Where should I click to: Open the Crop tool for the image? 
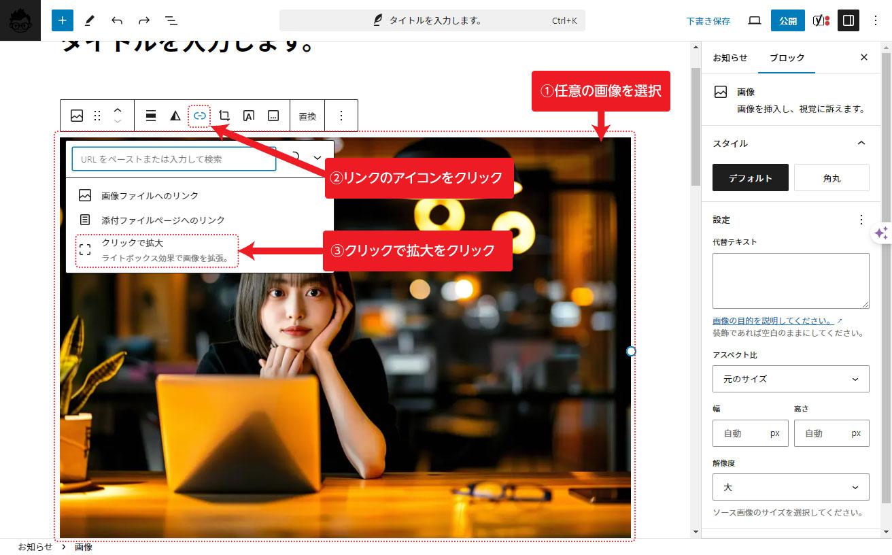[224, 115]
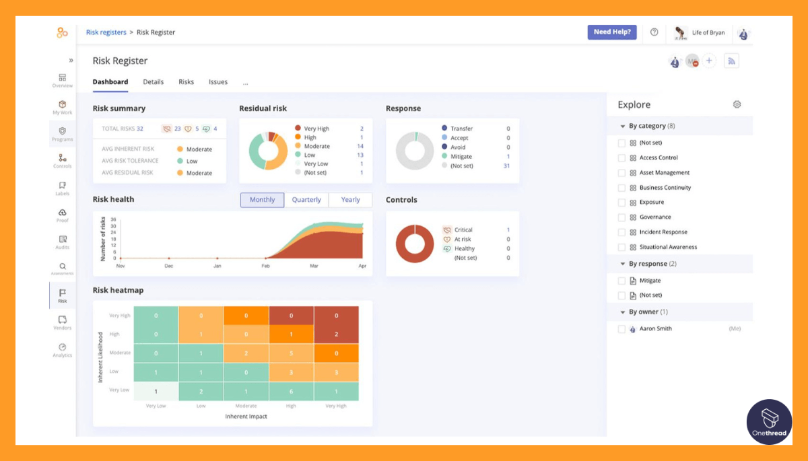Select My Work from the sidebar
The height and width of the screenshot is (461, 808).
tap(62, 107)
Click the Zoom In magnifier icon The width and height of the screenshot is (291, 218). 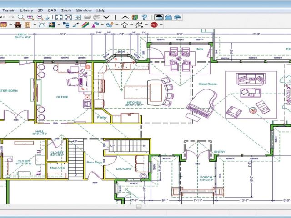[30, 17]
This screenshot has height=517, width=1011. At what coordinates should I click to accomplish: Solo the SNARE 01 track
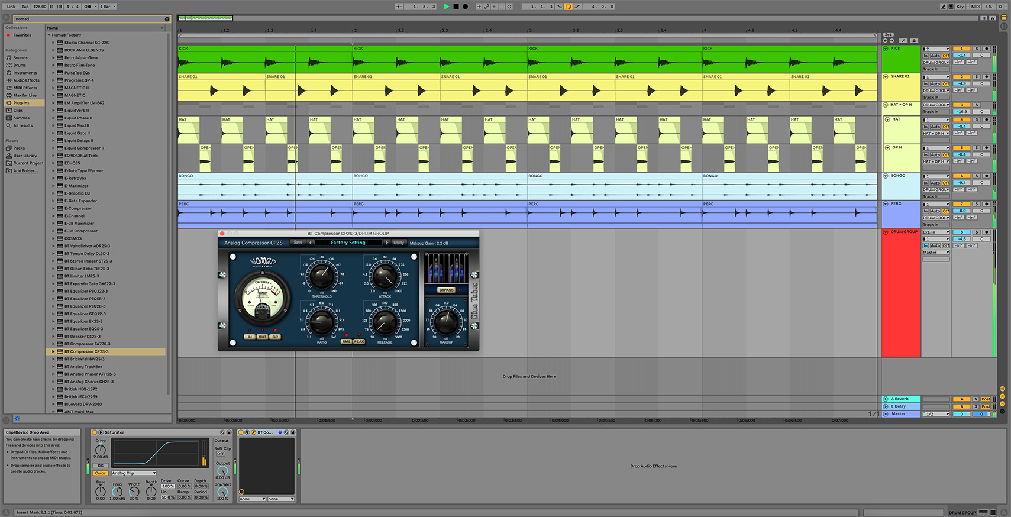pos(977,77)
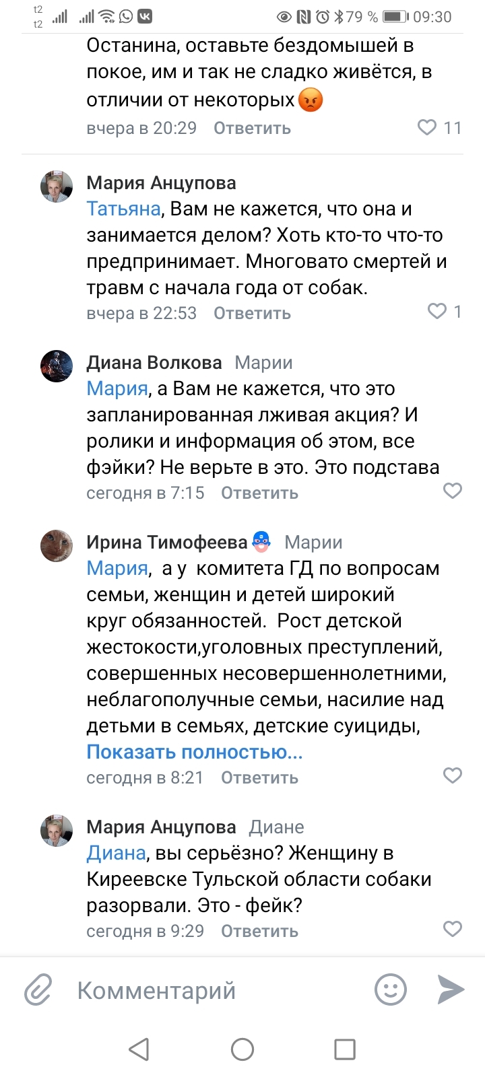Tap the blue Диана mention link

click(116, 854)
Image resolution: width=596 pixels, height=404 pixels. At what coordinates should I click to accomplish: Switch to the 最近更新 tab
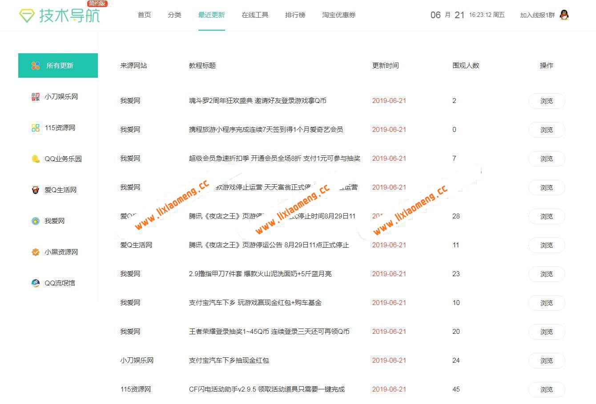click(x=211, y=15)
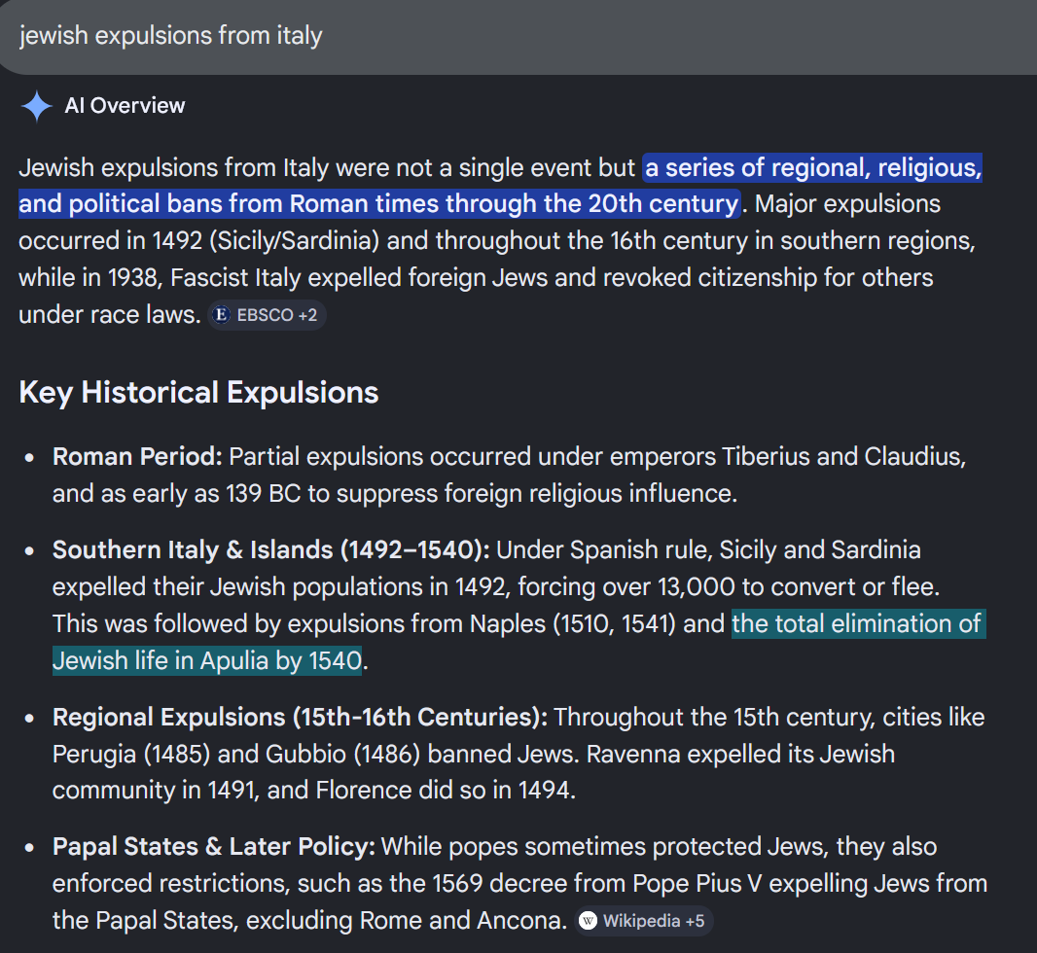
Task: Click the 'Papal States & Later Policy:' label
Action: coord(214,847)
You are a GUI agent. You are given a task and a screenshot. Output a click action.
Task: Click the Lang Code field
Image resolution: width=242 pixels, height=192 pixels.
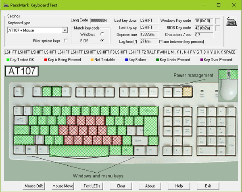(98, 20)
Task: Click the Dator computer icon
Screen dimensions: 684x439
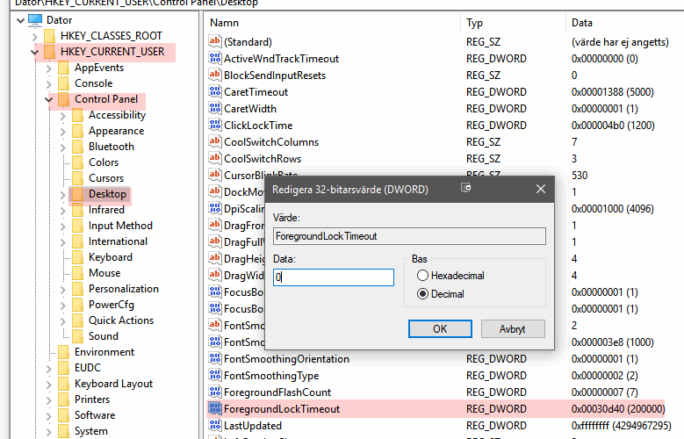Action: tap(35, 20)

---

▸ **Assignment**
The lines to copy begin at the one containing "Image resolution: width=242" and end at the last line of the records. Set down exactly those lines and no others, both ends included, and omit all pictures.

▸ **Exercise result**
Image resolution: width=242 pixels, height=192 pixels.
(98, 20)
Task: Click the Dator computer icon
Screen dimensions: 684x439
Action: tap(35, 20)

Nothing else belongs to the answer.